Adobe is known for being the “big dog” when it comes to digital corrections and changes to images. In recent years, Photoshop has even become a verb: for example, “Look at that photo – I bet they ‘Photoshopped’ it.” However, with so many software products out there, it seems to harder and harder to know which Photoshop program will work best for us. Let’s take a step back and weigh the pros and cons of each program so you can decide which will work best for your needs.
The Classic: Photoshop
Photoshop has been around for the longest amount of time, and it is still the go to program for professionals. The latest version is Photoshop CS6, CS standing for Creative Suite and 6 meaning it is the sixth one under this banner. There has been 14 versions released and each one has added new features and tools, along with a steeper learning curve. In the past, when you purchased a new version of Photoshop, the box not only contained the disk of the program but a book referencing the program and tools. This is not the case today, so in effect when you purchase the product you are on your own for trying to figure out just how to use it. That is why we have classes, books and teachers out there to help.
So is Photoshop CS6 only for professionals? Not really: Many talented photographers are using Photoshop every day. This powerful program does have a number of sub-features that work great for professionals when dealing with a large number of files or working on an image in great detail. The most important thing to remember is that if you want to put the time in to learn it, you can use Photoshop© just like the pros.
Most photographers will use Photoshop for include color correction and exposure – some images might need some (or a lot) of work to make them suitable to prints or web posting. Other tools in Photoshop are selection tools. These tools make it possible to cut out parts of the image to put in another image. There are also many blending tools that keep the cut-outs from looking like you took a pair of dull scissors to them and that the people or objects were really there. To do this takes many hours of training and practice.
Because of the power of most of the tools and features, Photoshop requires a lot of practice. However, for those who truly want the control or a strong artistic or creative soul it really is worth it. There is a cold truth for those of you on a budget, however: the latest version of Photoshop© costs about $800.
For the Casual User: Photoshop Elements
Adobe did come out with a Photoshop program geared toward to the more causal shooter – this program is called Photoshop Elements. Some may even remember that this program used to be given away with scanners and digital cameras. You can still find it at Costco or Sam’s Club for about $80, you may even find it online at Amazon for less.
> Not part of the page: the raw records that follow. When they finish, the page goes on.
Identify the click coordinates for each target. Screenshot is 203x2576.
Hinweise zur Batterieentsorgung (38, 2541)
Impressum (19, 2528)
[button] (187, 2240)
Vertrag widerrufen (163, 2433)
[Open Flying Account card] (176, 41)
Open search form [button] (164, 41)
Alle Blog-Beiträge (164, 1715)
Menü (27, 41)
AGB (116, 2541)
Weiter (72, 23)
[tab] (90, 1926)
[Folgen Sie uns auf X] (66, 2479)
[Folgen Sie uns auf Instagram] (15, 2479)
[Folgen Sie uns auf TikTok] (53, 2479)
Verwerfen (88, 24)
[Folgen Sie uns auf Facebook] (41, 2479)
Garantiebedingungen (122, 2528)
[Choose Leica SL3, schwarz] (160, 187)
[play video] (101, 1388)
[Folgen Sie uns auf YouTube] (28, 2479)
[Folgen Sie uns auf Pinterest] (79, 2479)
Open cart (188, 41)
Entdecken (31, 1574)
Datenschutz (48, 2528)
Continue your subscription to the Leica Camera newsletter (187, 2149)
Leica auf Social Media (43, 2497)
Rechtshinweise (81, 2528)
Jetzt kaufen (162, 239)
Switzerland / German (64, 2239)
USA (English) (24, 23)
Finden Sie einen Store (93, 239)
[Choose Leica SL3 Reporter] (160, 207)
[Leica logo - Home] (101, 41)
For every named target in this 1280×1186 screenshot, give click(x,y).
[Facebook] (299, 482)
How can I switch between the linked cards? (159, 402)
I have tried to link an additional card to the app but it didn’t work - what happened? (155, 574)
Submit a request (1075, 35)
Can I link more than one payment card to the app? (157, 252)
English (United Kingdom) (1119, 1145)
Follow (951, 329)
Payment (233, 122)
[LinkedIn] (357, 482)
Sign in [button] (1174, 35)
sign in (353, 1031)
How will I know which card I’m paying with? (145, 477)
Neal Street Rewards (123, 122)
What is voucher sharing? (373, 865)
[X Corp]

Does cheaper mean less effective? The short answer is no. Photoshop Elements has about 80% of the tools and features of its big brother. What it doesn’t have are some of the sub-features that the pros use, such as special color spaces and the ability to work on many images at one time. The good news is that Photoshop Elements does have a number of “Easy Buttons” and ways to automate processes. Plus, many of the major tools, like some of the selection tools and blending features, are also there.
If you have the training, you can create professional looking compositions with Photoshop Elements© much in the same way you can with Photoshop. So if you are a landscape photographer who comes back with only twenty or thirty images that just need a little bump in saturation or to get rid of some power lines or a beer can, Elements might be just what you need.
For the Professional: Adobe Lightroom
Lastly, we have a program that is only a few years old but is still getting a lot of buzz from the photography world. Adobe Lightroom 4 is a program geared more toward the photographer than the graphic artist. Lightroom is more of a “global” editor, meaning while it does have tools that can do some work on an image, most of these tools are for color corrections. It does allow a photographer to work on a number of images at one time, so if they need to be brightened up or color-corrected you can work on one or one hundred images with just a few clicks.
Another feature of Lightroom is its presets, which allow you to apply different effects from color to black/white conversion. All of these corrections are done in a non-destruction manner so that you can always go back to the original image. This is because Lightroom is based on the RAW processing program in Photoshop. However you are not limited to just RAW images – Lightroom can work on jpegs and tiff files as well. Another nice touch is that if you want to do more local work on an image you can export to Photoshop or Photoshop Elements. With the latest version of Lightroom 4 there was even a price drop: Lightroom 4 came in at about $150, which was about $50 less than Lightroom 3.